■ DOCUMENT SECTION
RE: [PATCH v8 1/5] crypto: aspeed: Add HACE hash driver

From: Neal Liu
Date: Tue Aug 09 2022 - 03:39:27 EST


> >> On 2022/7/26 19:34, Neal Liu wrote:
> >>> Hash and Crypto Engine (HACE) is designed to accelerate the
> >>> throughput of hash data digest, encryption, and decryption.
> >>>
> >>> Basically, HACE can be divided into two independently engines
> >>> - Hash Engine and Crypto Engine. This patch aims to add HACE hash
> >>> engine driver for hash accelerator.
> >>>
> >>> Signed-off-by: Neal Liu <neal_liu@xxxxxxxxxxxxxx>
> >>> Signed-off-by: Johnny Huang <johnny_huang@xxxxxxxxxxxxxx>
> >>> ---
> >>> MAINTAINERS | 7 +
> >>> drivers/crypto/Kconfig | 1 +
> >>> drivers/crypto/Makefile | 1 +
> >>> drivers/crypto/aspeed/Kconfig | 32 +
> >>> drivers/crypto/aspeed/Makefile | 6 +
> >>> drivers/crypto/aspeed/aspeed-hace-hash.c | 1389
> >> ++++++++++++++++++++++
> >>> drivers/crypto/aspeed/aspeed-hace.c | 213 ++++
> >>> drivers/crypto/aspeed/aspeed-hace.h | 186 +++
> >>> 8 files changed, 1835 insertions(+) create mode 100644
> >>> drivers/crypto/aspeed/Kconfig create mode 100644
> >>> drivers/crypto/aspeed/Makefile create mode 100644
> >>> drivers/crypto/aspeed/aspeed-hace-hash.c
> >>> create mode 100644 drivers/crypto/aspeed/aspeed-hace.c
> >>> create mode 100644 drivers/crypto/aspeed/aspeed-hace.h
> >>>
> >>> diff --git a/MAINTAINERS b/MAINTAINERS index
> >>> f55aea311af5..23a0215b7e42 100644
> >>> --- a/MAINTAINERS
> >>> +++ b/MAINTAINERS
> >>> @@ -3140,6 +3140,13 @@ S: Maintained
> >>> F: Documentation/devicetree/bindings/media/aspeed-video.txt
> >>> F: drivers/media/platform/aspeed/
> >>>
> >>> +ASPEED CRYPTO DRIVER
> >>> +M: Neal Liu <neal_liu@xxxxxxxxxxxxxx>
> >>> +L: linux-aspeed@xxxxxxxxxxxxxxxx (moderated for non-subscribers)

■ ACTIONS TO TAKE
(1) Could you retype the patch email from "From: Neal Liu" to "for hash accelerator."?
(2) Can you convert the listing below into a JSON list of strings, with one string per line and any blank lines omitted?

■ RECORDS FOR THIS TASK

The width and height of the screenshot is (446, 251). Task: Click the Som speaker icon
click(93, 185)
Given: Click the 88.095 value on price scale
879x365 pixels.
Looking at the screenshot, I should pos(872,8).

■ FINAL ANSWERS
(1)
From: Neal Liu
Date: Tue Aug 09 2022 - 03:39:27 EST


> >> On 2022/7/26 19:34, Neal Liu wrote:
> >>> Hash and Crypto Engine (HACE) is designed to accelerate the
> >>> throughput of hash data digest, encryption, and decryption.
> >>>
> >>> Basically, HACE can be divided into two independently engines
> >>> - Hash Engine and Crypto Engine. This patch aims to add HACE hash
> >>> engine driver for hash accelerator.

(2)
[
  "The width and height of the screenshot is (446, 251). Task: Click the Som speaker icon",
  "click(93, 185)",
  "Given: Click the 88.095 value on price scale",
  "879x365 pixels.",
  "Looking at the screenshot, I should pos(872,8)."
]